[Supplied information Boundary: Start]

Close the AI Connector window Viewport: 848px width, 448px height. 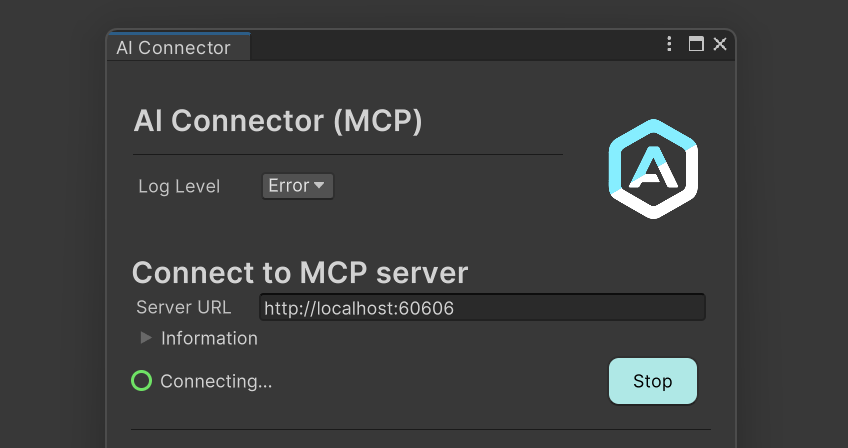[x=720, y=44]
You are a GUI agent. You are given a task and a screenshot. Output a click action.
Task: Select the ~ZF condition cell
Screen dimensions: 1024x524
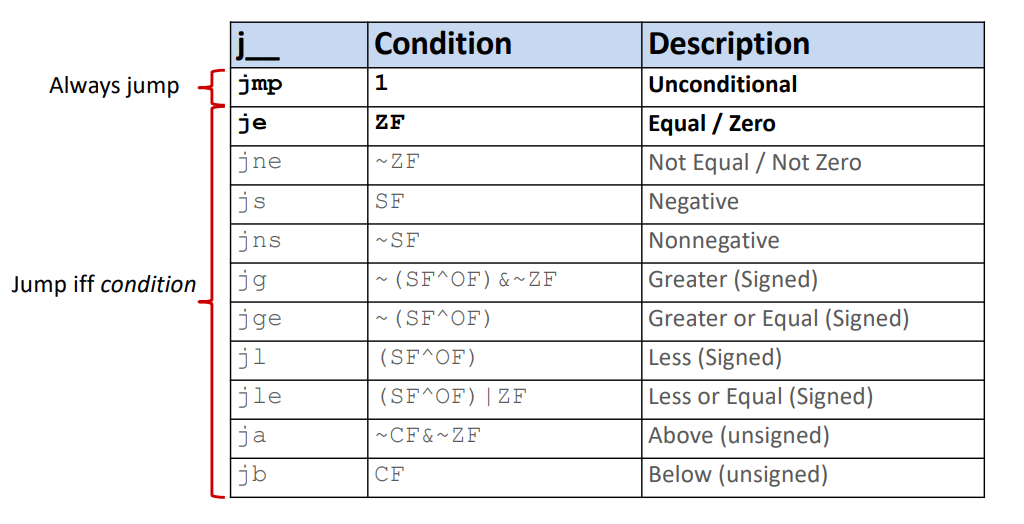(x=504, y=165)

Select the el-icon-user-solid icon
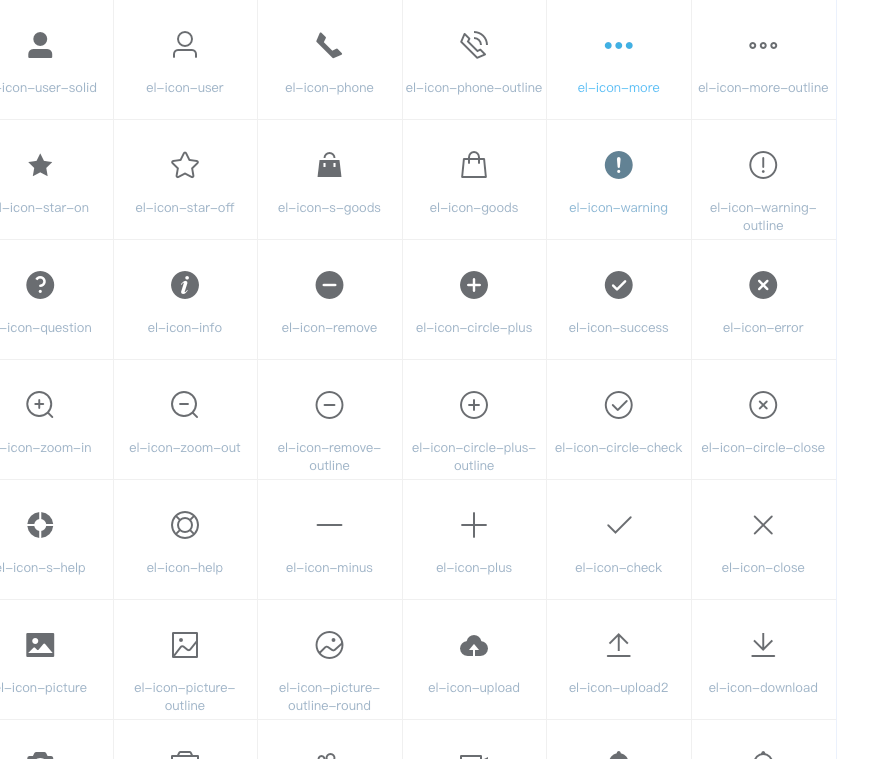(40, 44)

[Supplied information Boundary: End]

_What is being asked_:
The lines from the one containing "You are a GUI" through the end of the data above are to be copied exactly, both ends included, and pictures are to be omitted.

_Result of the task_:
You are a GUI agent. You are given a task and a screenshot. Output a click action.
Task: Select the ~ZF condition cell
Screen dimensions: 1024x524
(x=504, y=165)

Select the el-icon-user-solid icon
(40, 44)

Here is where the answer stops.